- Date: March 24, 1949
- Site: Academy Awards Theatre, West Hollywood, California, USA
- Hosted by: Robert Montgomery

Highlights
- Best Picture: Hamlet
- Most awards: Hamlet (4)
- Most nominations: Johnny Belinda (12)

= 21st Academy Awards =

The 21st Academy Awards were held on March 24, 1949, honoring the films of 1948. The ceremony was moved from the Shrine Auditorium to the Academy's own theater, primarily because the major Hollywood studios had withdrawn their financial support in order to address rumors that they had been trying to influence voters. This year marked the first time a non-Hollywood production (Laurence Olivier's Hamlet) won Best Picture, and the first time an individual (Olivier) directed himself in an Oscar-winning performance.

The Academy Award for Best Costume Design was introduced this year. Like Best Cinematography and Best Set Decoration, it was split into Color and Black & White categories.

:: Source data ::
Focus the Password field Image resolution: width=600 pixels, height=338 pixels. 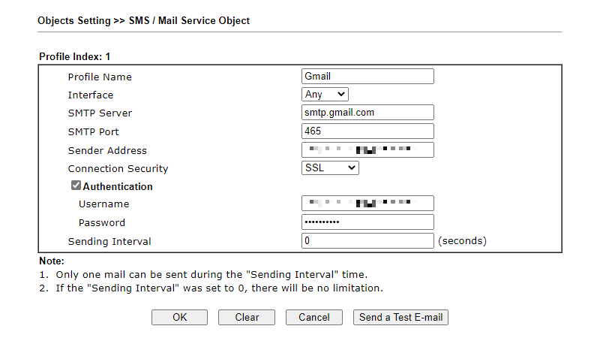point(368,222)
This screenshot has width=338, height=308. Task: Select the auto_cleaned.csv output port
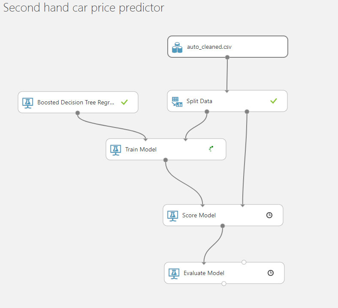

:: Description of the task ::
Rewrite the passage on the 21st Academy Awards, starting with "The 21st Academy" and going on through "an Oscar-winning performance.", replacing "financial support" with "funding".

:: Answer for this exercise ::
The 21st Academy Awards were held on March 24, 1949, honoring the films of 1948. The ceremony was moved from the Shrine Auditorium to the Academy's own theater, primarily because the major Hollywood studios had withdrawn their funding in order to address rumors that they had been trying to influence voters. This year marked the first time a non-Hollywood production (Laurence Olivier's Hamlet) won Best Picture, and the first time an individual (Olivier) directed himself in an Oscar-winning performance.